We ended our day at Fromista – famous for its 11th century church, Iglesia de San Martin, consecrated in 1066 and reputedly the/one of the/ best examples of Romanesque architecture in Spain. I really wanted to see the inside. Mass was at eight o’clock. But I was trying to blog “Beyond Burgos,” and things were not going well.
The post itself had been written for a good hour, but my Samsung Tablet has a mind of its own. Formatting the blog on an eight-inch Tablet is always difficult… sometimes a nightmare. This particular post was driving me crazy because I had my eye on the clock.
The text and pictures would look OK; I would “save”; but when I would check “preview,” the paragraphing had disappeared. Again and again I tried to correct the formatting. Meanwhile the clock was ticking closer and closer to eight. I missed mass, and I posted the blog in a surly mood.
Our constant companion, John Brierley, (author of Camino de Santiago) had warned us that walking El Camino in the fall had a downside in that villagers, who had been swamped with foreigners for the previous four months, had had enough.

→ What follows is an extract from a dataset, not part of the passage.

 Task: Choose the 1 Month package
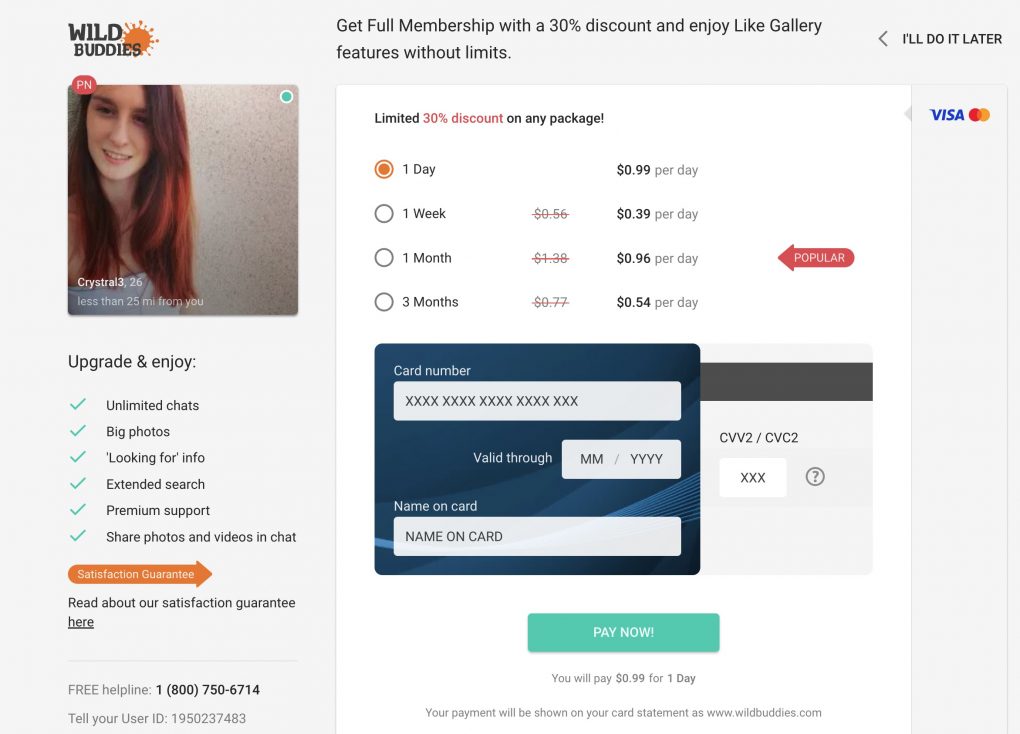(384, 258)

Enough of litter, drinking, and frustrations inherent in pilgrims expecting you, the Spaniard, to speak their language.
I can most certainly empathize with the native population, but I am still sensitive to perceived slights. I think Americans are received less well than other pilgrims. The number of American pilgrims has increased dramatically since the screening of The Way with Martin Sheen. The good news is the boom in tourism; the bad news is the boom in tourism.
I felt Fromista to be unwelcoming. The woman in the bakery did not respond to my greeting and several people crowded in front of me at the checkout. All in all, aside from walking along the river and seeing the canal, the day was a downer.

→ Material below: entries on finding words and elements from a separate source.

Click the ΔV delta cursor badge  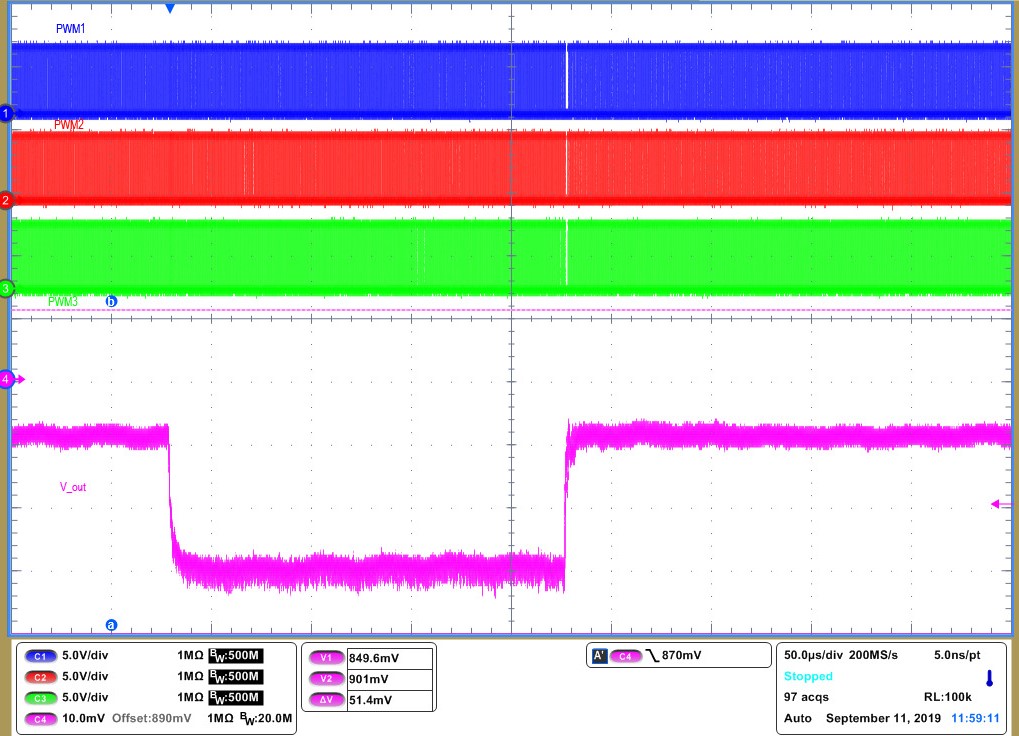click(x=325, y=698)
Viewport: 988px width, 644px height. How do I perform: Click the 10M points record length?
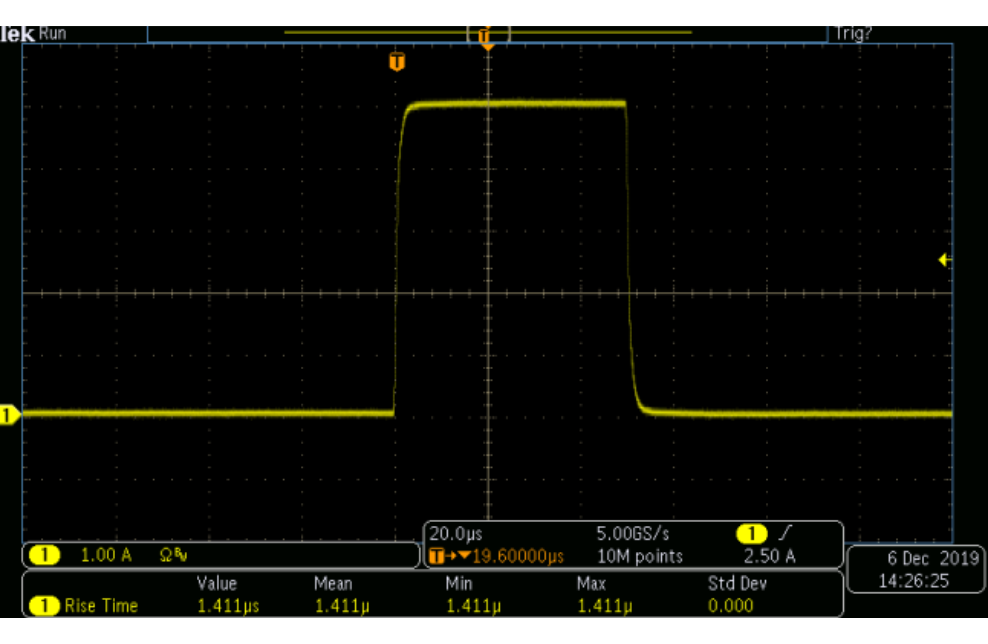click(640, 556)
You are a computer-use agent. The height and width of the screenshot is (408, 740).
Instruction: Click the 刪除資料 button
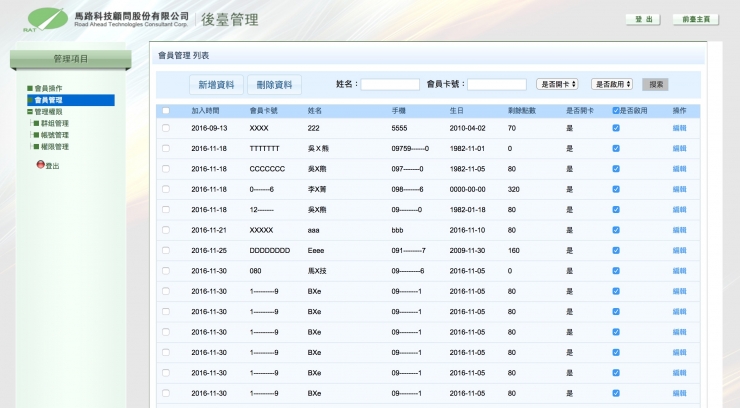click(274, 85)
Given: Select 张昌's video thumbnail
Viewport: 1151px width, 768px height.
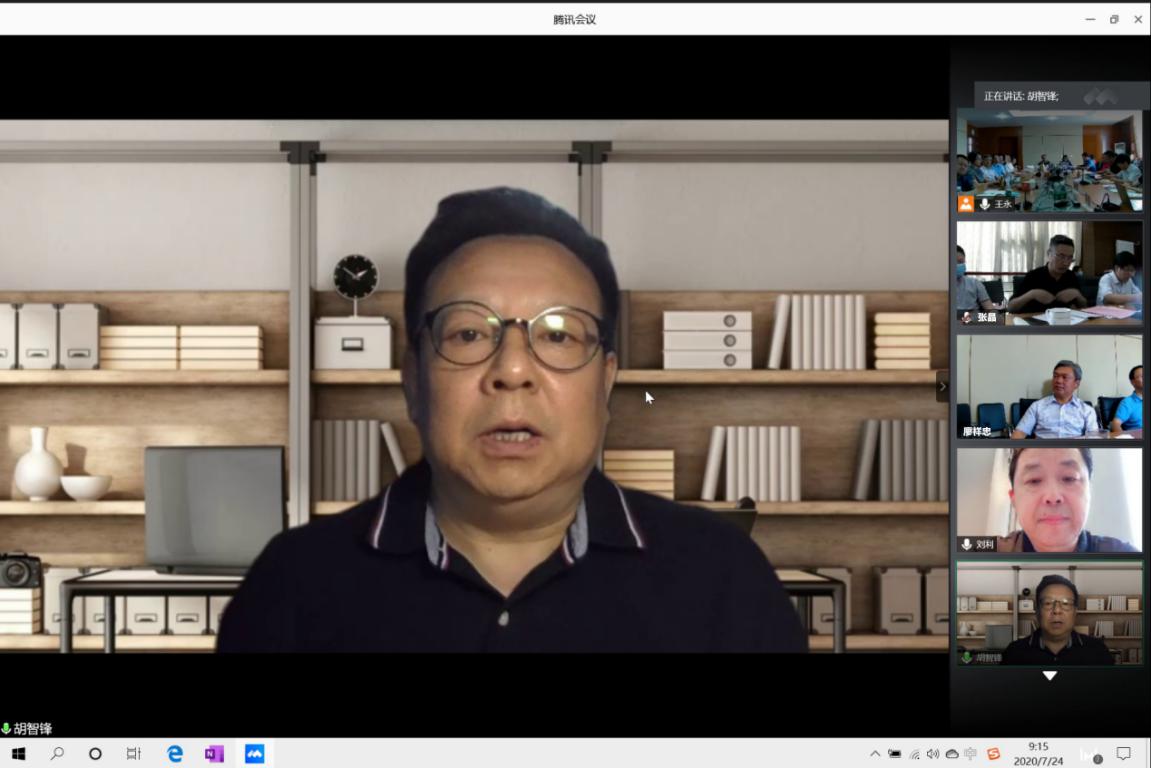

But then came the following day, and leaving our pension at dawn, I marveled at the shadow thrown against the side of the Romanesque church. The street light behind one of the pruned Plane trees had projected a crucifix on the honeyed stone. What an unexpected delight.
And the day only got better. I saw two improbable poppies, and later in the day, I saw a huge bed of yellow crocus. Later, dark, rain-laden clouds raced across the sky as though they were a product of time-lapse photography. But the highlight of the day was meeting an elderly man at a crossroads. Someone said that he was the mayor of the nearby village, population 60. Maybe. He was handing out hard candies and writing short blessings in our pilgrim passports. I can’t say how these not-so-small things lifted my spirit.

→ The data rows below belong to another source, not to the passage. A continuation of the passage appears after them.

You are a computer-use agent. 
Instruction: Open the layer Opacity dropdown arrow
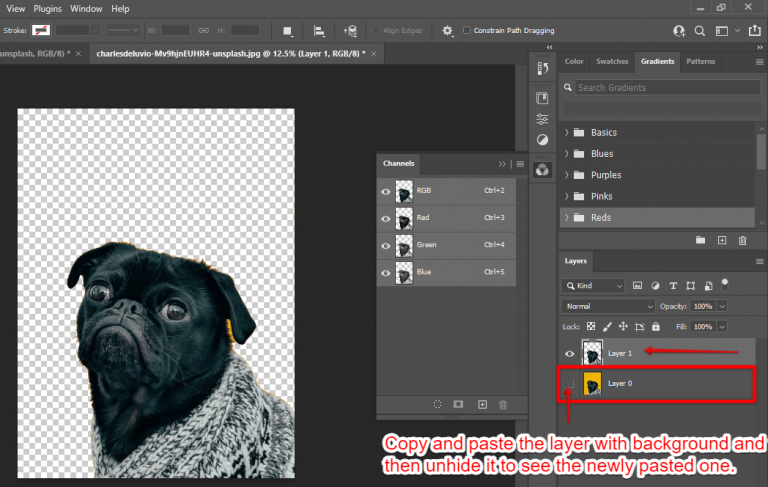722,306
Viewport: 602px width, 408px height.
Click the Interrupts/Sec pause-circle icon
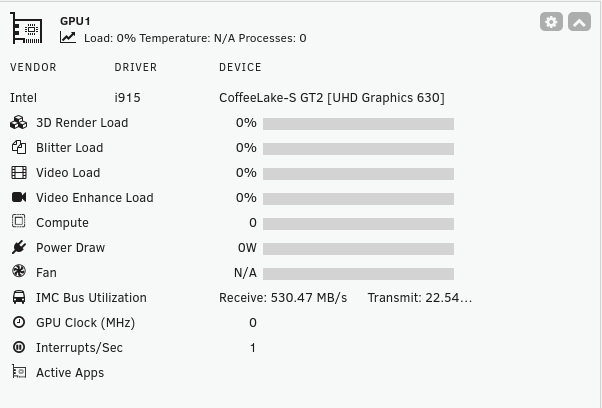[x=19, y=347]
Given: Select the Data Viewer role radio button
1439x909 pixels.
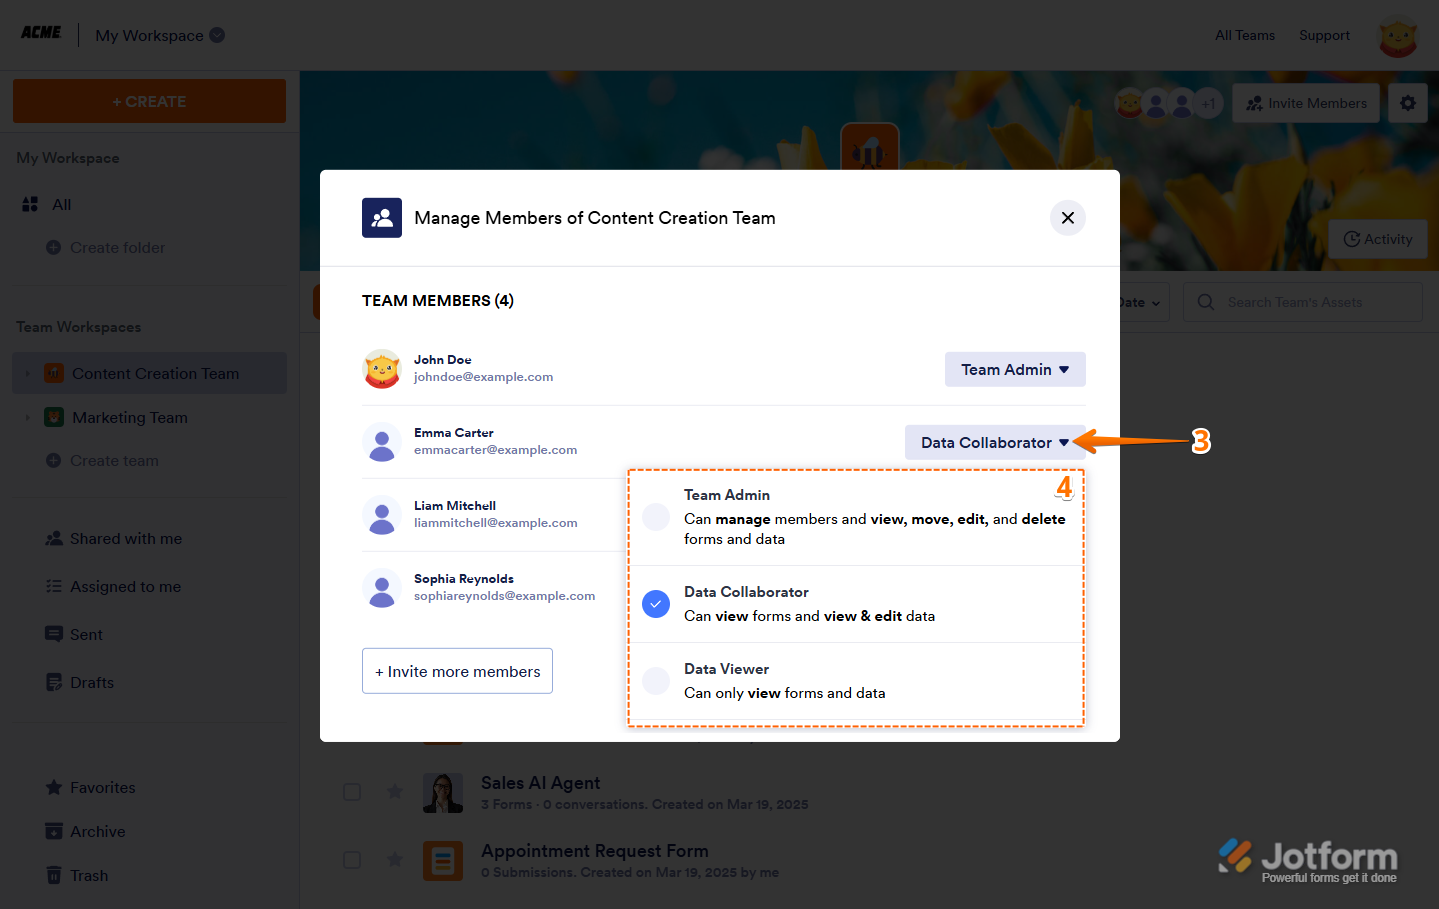Looking at the screenshot, I should point(656,681).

As a pilgrim walking the way, I am supposed to be learning lessons. Thus far I have learned that every downhill is followed by an uphill. I have learned to not look too far ahead: it is best to keep my head down and just keep on going. And I have learned to take pleasure in small things. When you walk The Camino, having a BMW at home is a lot less important than having sufficient hot water at the end of the day. I am learning to center and go with the flow.